By: Rafael Tonon
– New food companies such as Daily Harvest deliver healthy foods in cups and bowls that can satisfy the hunger at any time: from lunch to any break in the office.
– When exchanging the dish for the bowl, the new generations are looking for healthier meals that are not determined by time.
-From açaí bowl to poke, a container you can gently grab with the hand conveys a sense of comforting nourishment and encourages us to feel fine about our food.
– The NPD Group points out that visits to restaurants during “snack occasions” rose 3 percent last year, while at lunch they fell 2 percent.
– The one-bowl trend has become important not only for what it serves but for the way it does it: something that will transform our eating habits.
In an advertisement on the NYC subway, Daily Harvest, a startup that prepares and sends frozen, pre-portioned foods, claims they help you arrange any meal in one minute on average. The ad does not specify which meal, exactly: it only features the ingredients (“chef-crafted”, “nutrient-rich”, “organic” beets, avocados, cauliflower, etc.) – which could be an excellent choice for a hearty breakfast, a well-balanced lunch, a healthy dinner, or any meal in the meantime.
The company started offering subscription-based smoothies, but it has also evolved to soups and bowls as it has received million-dollar investments. Each meal (delivered in a “cup” or a “bowl”) provides, according to the company, access to healthy, delicious, balanced meals that you don’t even have to prepare: convenience without compromise.
Bowl is the new plate
Replacing the plate for a bowl – or a cup – where all the ingredients (from avocado slices to organic greens, from whole grains to fruits and nuts) can be mixed does not only mean seeking greater convenience but abdicating what a plate of food has always meant so far for our actual society’s relationship with food.
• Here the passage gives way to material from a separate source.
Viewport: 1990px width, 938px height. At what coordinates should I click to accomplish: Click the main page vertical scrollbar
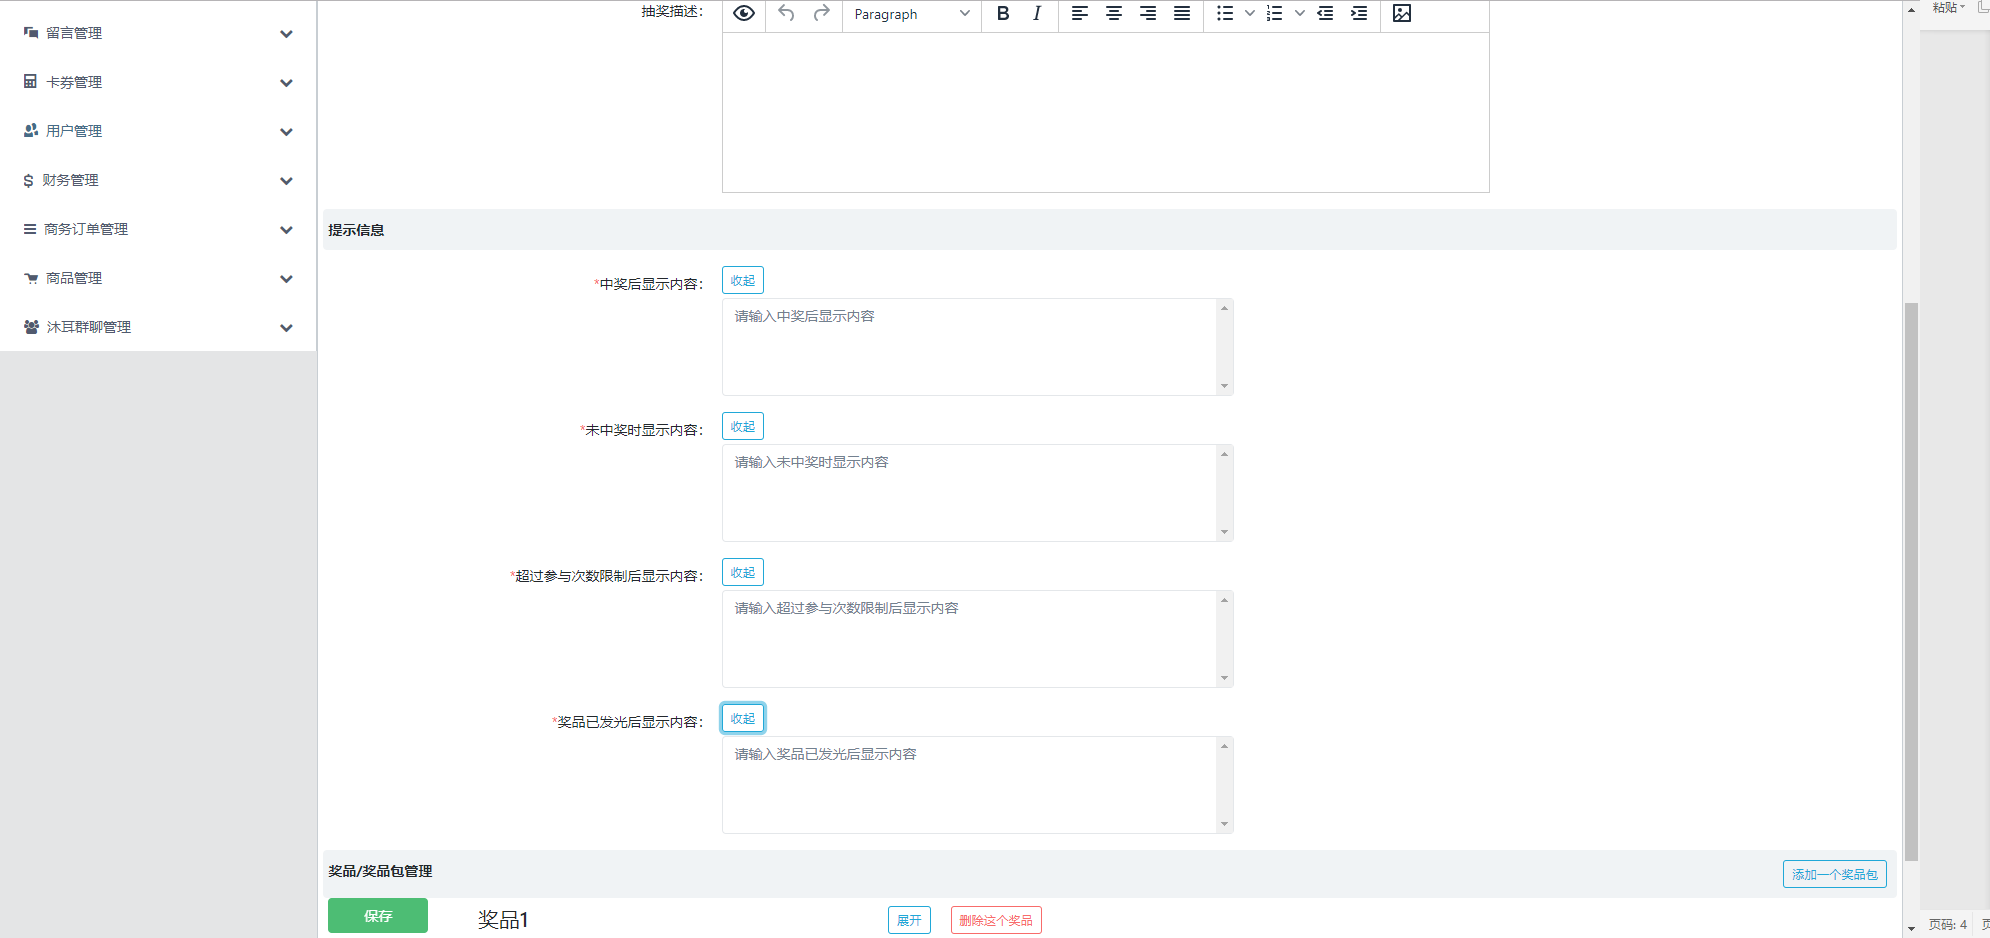coord(1911,580)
With the fall of the Industrial Age, it makes less sense for us to need specific times to have our meals and to split them in breakfast or lunch, for example. Today, in the age of the creative economy, bowls seem to meet our current demands more. They better fit how we usually eat today: between a meeting and another, on the way to a work commitment at the train, or only when hunger shows up.
From the British royal wedding menu to any board in any corner in Williamsburg neighborhood, bowl food became a significant trend – even if some people want to refuse it. But more than anything else, the bowl food is a massive movement that represents a change in our eating habits: most of the time alone, “snacking” more than adequately eating, in front of a screen, and everything else in between.
To keep an eye on:
If the rise of bowl-eating was noticed circa 2017 and propelled by a new focus on healthy dishes, it has settled and now indicates a new behavior in our society: with more people working as freelancers and without the strict hours to punch in and out of work, our mealtime has changed. The meal, as we know, tends to disappear as it will make less sense to the new generations to sit down for dinner – leaving all the screens behind. The advent of snacking throughout the day will become much more massive, changing the restaurant scene and even the dishware industry. And the best way to do it is with a bowl in hand.